- **TASK REQUIREMENTS**:
Reproduce the records below; each should match the original exactly.

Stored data
--

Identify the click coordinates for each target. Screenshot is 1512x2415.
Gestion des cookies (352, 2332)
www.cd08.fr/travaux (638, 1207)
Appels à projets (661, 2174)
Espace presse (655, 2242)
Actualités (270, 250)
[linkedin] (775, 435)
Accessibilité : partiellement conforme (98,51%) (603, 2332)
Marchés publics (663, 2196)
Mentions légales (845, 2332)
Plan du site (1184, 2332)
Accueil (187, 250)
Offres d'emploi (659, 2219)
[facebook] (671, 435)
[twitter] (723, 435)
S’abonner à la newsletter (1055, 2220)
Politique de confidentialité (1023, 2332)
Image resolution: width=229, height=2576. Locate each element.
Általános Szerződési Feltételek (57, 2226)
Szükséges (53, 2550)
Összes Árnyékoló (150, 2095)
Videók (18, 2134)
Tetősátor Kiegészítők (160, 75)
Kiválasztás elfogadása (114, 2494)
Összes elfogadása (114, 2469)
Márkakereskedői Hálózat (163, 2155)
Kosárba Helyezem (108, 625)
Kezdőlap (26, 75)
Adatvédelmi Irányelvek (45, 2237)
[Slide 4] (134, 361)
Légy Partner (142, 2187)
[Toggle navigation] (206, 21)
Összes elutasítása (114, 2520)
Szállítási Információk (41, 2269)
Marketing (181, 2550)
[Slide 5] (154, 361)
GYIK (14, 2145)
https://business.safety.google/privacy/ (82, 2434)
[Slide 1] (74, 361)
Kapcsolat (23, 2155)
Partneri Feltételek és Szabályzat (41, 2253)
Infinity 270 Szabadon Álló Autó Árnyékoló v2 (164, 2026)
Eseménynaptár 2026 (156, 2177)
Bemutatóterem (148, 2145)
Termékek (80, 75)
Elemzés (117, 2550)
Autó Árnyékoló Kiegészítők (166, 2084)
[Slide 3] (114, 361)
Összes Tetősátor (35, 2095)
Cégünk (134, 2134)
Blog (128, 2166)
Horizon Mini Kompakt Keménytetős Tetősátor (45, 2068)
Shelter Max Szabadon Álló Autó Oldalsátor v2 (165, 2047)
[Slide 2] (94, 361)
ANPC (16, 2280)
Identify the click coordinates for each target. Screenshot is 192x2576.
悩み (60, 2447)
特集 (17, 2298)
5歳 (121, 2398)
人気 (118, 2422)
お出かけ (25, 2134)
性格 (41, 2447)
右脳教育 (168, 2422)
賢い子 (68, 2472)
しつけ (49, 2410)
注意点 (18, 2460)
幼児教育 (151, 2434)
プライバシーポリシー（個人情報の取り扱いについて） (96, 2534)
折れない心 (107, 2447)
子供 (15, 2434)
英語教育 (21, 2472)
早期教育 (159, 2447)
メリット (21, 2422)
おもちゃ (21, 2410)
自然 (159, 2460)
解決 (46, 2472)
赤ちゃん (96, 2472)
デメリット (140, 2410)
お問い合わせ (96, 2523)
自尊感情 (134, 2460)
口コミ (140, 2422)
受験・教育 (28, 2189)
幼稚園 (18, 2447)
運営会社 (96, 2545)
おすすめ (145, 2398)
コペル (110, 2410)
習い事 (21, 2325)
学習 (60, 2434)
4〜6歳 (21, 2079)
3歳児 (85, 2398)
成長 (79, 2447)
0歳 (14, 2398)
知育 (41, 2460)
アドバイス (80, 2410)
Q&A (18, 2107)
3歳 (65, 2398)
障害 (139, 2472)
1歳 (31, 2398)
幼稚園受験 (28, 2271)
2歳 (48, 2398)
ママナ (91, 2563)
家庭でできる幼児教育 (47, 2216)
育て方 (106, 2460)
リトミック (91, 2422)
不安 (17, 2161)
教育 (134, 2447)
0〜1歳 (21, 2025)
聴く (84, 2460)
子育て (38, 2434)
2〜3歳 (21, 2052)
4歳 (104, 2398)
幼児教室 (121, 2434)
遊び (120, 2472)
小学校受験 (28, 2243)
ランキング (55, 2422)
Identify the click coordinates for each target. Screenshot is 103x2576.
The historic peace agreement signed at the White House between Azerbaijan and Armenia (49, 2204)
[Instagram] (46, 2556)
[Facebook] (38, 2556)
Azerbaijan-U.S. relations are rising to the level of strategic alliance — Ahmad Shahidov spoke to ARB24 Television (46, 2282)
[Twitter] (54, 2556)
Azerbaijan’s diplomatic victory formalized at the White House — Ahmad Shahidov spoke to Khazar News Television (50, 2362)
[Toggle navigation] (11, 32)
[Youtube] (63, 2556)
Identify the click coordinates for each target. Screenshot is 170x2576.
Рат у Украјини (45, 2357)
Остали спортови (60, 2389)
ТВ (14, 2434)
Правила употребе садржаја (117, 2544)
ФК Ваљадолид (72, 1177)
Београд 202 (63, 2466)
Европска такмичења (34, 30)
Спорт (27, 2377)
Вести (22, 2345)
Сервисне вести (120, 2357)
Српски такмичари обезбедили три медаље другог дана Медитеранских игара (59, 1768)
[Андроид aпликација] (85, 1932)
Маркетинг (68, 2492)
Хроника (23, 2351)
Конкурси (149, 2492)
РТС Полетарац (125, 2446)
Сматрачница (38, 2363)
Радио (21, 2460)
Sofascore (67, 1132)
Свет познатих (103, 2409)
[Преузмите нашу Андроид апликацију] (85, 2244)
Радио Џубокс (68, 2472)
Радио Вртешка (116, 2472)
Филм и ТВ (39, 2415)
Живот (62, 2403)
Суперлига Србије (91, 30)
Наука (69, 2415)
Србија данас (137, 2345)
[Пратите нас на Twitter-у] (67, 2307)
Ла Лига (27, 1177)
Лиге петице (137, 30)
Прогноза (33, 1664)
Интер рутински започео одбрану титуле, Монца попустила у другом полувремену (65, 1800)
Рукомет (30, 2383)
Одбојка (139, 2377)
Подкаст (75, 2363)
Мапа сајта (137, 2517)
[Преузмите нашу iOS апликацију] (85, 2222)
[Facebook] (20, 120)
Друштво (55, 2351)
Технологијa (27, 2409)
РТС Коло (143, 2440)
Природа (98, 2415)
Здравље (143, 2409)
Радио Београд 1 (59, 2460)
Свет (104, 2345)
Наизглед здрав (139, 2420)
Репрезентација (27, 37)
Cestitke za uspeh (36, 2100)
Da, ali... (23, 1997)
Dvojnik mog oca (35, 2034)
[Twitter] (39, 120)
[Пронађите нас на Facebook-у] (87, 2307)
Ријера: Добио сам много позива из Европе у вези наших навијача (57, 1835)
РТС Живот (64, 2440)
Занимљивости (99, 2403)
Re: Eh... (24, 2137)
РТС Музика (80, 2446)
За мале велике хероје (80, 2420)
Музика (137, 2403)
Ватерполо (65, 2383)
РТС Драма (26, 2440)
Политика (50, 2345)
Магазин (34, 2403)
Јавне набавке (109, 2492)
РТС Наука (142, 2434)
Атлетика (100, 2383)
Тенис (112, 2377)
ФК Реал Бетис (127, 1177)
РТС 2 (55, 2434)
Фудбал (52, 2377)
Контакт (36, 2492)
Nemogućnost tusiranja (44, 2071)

--

- **RESULT OF THIS EXERCISE**:
Identify the click coordinates for each target. Screenshot is 1512x2415.
Gestion des cookies (352, 2332)
www.cd08.fr/travaux (638, 1207)
Appels à projets (661, 2174)
Espace presse (655, 2242)
Actualités (270, 250)
[linkedin] (775, 435)
Accessibilité : partiellement conforme (98,51%) (603, 2332)
Marchés publics (663, 2196)
Mentions légales (845, 2332)
Plan du site (1184, 2332)
Accueil (187, 250)
Offres d'emploi (659, 2219)
[facebook] (671, 435)
[twitter] (723, 435)
S’abonner à la newsletter (1055, 2220)
Politique de confidentialité (1023, 2332)
Image resolution: width=229, height=2576. Locate each element.
Általános Szerződési Feltételek (57, 2226)
Szükséges (53, 2550)
Összes Árnyékoló (150, 2095)
Videók (18, 2134)
Tetősátor Kiegészítők (160, 75)
Kiválasztás elfogadása (114, 2494)
Összes elfogadása (114, 2469)
Márkakereskedői Hálózat (163, 2155)
Kosárba Helyezem (108, 625)
Kezdőlap (26, 75)
Adatvédelmi Irányelvek (45, 2237)
[Slide 4] (134, 361)
Légy Partner (142, 2187)
[Toggle navigation] (206, 21)
Összes elutasítása (114, 2520)
Szállítási Információk (41, 2269)
Marketing (181, 2550)
[Slide 5] (154, 361)
GYIK (14, 2145)
https://business.safety.google/privacy/ (82, 2434)
[Slide 1] (74, 361)
Kapcsolat (23, 2155)
Partneri Feltételek és Szabályzat (41, 2253)
Infinity 270 Szabadon Álló Autó Árnyékoló v2 (164, 2026)
Eseménynaptár 2026 (156, 2177)
Bemutatóterem (148, 2145)
Termékek (80, 75)
Elemzés (117, 2550)
Autó Árnyékoló Kiegészítők (166, 2084)
[Slide 3] (114, 361)
Összes Tetősátor (35, 2095)
Cégünk (134, 2134)
Blog (128, 2166)
Horizon Mini Kompakt Keménytetős Tetősátor (45, 2068)
Shelter Max Szabadon Álló Autó Oldalsátor v2 (165, 2047)
[Slide 2] (94, 361)
ANPC (16, 2280)
Identify the click coordinates for each target. Screenshot is 192x2576.
悩み (60, 2447)
特集 (17, 2298)
5歳 (121, 2398)
人気 (118, 2422)
お出かけ (25, 2134)
性格 (41, 2447)
右脳教育 (168, 2422)
賢い子 (68, 2472)
しつけ (49, 2410)
注意点 (18, 2460)
幼児教育 (151, 2434)
プライバシーポリシー（個人情報の取り扱いについて） (96, 2534)
折れない心 (107, 2447)
子供 (15, 2434)
英語教育 (21, 2472)
早期教育 (159, 2447)
メリット (21, 2422)
おもちゃ (21, 2410)
自然 (159, 2460)
解決 (46, 2472)
赤ちゃん (96, 2472)
デメリット (140, 2410)
お問い合わせ (96, 2523)
自尊感情 (134, 2460)
口コミ (140, 2422)
受験・教育 (28, 2189)
幼稚園 (18, 2447)
運営会社 (96, 2545)
おすすめ (145, 2398)
コペル (110, 2410)
習い事 (21, 2325)
学習 (60, 2434)
4〜6歳 (21, 2079)
3歳児 (85, 2398)
成長 (79, 2447)
0歳 (14, 2398)
知育 (41, 2460)
アドバイス (80, 2410)
Q&A (18, 2107)
3歳 (65, 2398)
障害 (139, 2472)
1歳 (31, 2398)
幼稚園受験 (28, 2271)
2歳 (48, 2398)
ママナ (91, 2563)
家庭でできる幼児教育 (47, 2216)
育て方 (106, 2460)
リトミック (91, 2422)
不安 (17, 2161)
教育 (134, 2447)
0〜1歳 (21, 2025)
聴く (84, 2460)
子育て (38, 2434)
2〜3歳 (21, 2052)
4歳 (104, 2398)
幼児教室 (121, 2434)
遊び (120, 2472)
小学校受験 (28, 2243)
ランキング (55, 2422)
Identify the click coordinates for each target. Screenshot is 103x2576.
The historic peace agreement signed at the White House between Azerbaijan and Armenia (49, 2204)
[Instagram] (46, 2556)
[Facebook] (38, 2556)
Azerbaijan-U.S. relations are rising to the level of strategic alliance — Ahmad Shahidov spoke to ARB24 Television (46, 2282)
[Twitter] (54, 2556)
Azerbaijan’s diplomatic victory formalized at the White House — Ahmad Shahidov spoke to Khazar News Television (50, 2362)
[Toggle navigation] (11, 32)
[Youtube] (63, 2556)
Identify the click coordinates for each target. Screenshot is 170x2576.
Рат у Украјини (45, 2357)
Остали спортови (60, 2389)
ТВ (14, 2434)
Правила употребе садржаја (117, 2544)
ФК Ваљадолид (72, 1177)
Београд 202 (63, 2466)
Европска такмичења (34, 30)
Спорт (27, 2377)
Вести (22, 2345)
Сервисне вести (120, 2357)
Српски такмичари обезбедили три медаље другог дана Медитеранских игара (59, 1768)
[Андроид aпликација] (85, 1932)
Маркетинг (68, 2492)
Хроника (23, 2351)
Конкурси (149, 2492)
РТС Полетарац (125, 2446)
Сматрачница (38, 2363)
Радио (21, 2460)
Sofascore (67, 1132)
Свет познатих (103, 2409)
[Преузмите нашу Андроид апликацију] (85, 2244)
Радио Џубокс (68, 2472)
Радио Вртешка (116, 2472)
Филм и ТВ (39, 2415)
Живот (62, 2403)
Суперлига Србије (91, 30)
Наука (69, 2415)
Србија данас (137, 2345)
[Пратите нас на Twitter-у] (67, 2307)
Ла Лига (27, 1177)
Лиге петице (137, 30)
Прогноза (33, 1664)
Интер рутински започео одбрану титуле, Монца попустила у другом полувремену (65, 1800)
Рукомет (30, 2383)
Одбојка (139, 2377)
Подкаст (75, 2363)
Мапа сајта (137, 2517)
[Преузмите нашу iOS апликацију] (85, 2222)
[Facebook] (20, 120)
Друштво (55, 2351)
Технологијa (27, 2409)
РТС Коло (143, 2440)
Природа (98, 2415)
Здравље (143, 2409)
Радио Београд 1 (59, 2460)
Свет (104, 2345)
Наизглед здрав (139, 2420)
Репрезентација (27, 37)
Cestitke za uspeh (36, 2100)
Da, ali... (23, 1997)
Dvojnik mog oca (35, 2034)
[Twitter] (39, 120)
[Пронађите нас на Facebook-у] (87, 2307)
Ријера: Добио сам много позива из Европе у вези наших навијача (57, 1835)
РТС Живот (64, 2440)
Занимљивости (99, 2403)
Re: Eh... (24, 2137)
РТС Музика (80, 2446)
За мале велике хероје (80, 2420)
Музика (137, 2403)
Ватерполо (65, 2383)
РТС Драма (26, 2440)
Политика (50, 2345)
Магазин (34, 2403)
Јавне набавке (109, 2492)
РТС Наука (142, 2434)
Атлетика (100, 2383)
Тенис (112, 2377)
ФК Реал Бетис (127, 1177)
РТС 2 (55, 2434)
Фудбал (52, 2377)
Контакт (36, 2492)
Nemogućnost tusiranja (44, 2071)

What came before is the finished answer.